ABOUT THIS TASK
For each line in the records, produce an exact copy.

(Data extracted from a collection)
--------------------

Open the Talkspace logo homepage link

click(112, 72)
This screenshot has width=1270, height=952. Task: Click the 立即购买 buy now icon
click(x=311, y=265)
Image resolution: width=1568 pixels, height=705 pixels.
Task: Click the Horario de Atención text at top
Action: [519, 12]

--------------------

RESPONSE BELOW
Open the Talkspace logo homepage link

click(112, 72)
This screenshot has width=1270, height=952. Task: Click the 立即购买 buy now icon
click(x=311, y=265)
Image resolution: width=1568 pixels, height=705 pixels.
Task: Click the Horario de Atención text at top
Action: [519, 12]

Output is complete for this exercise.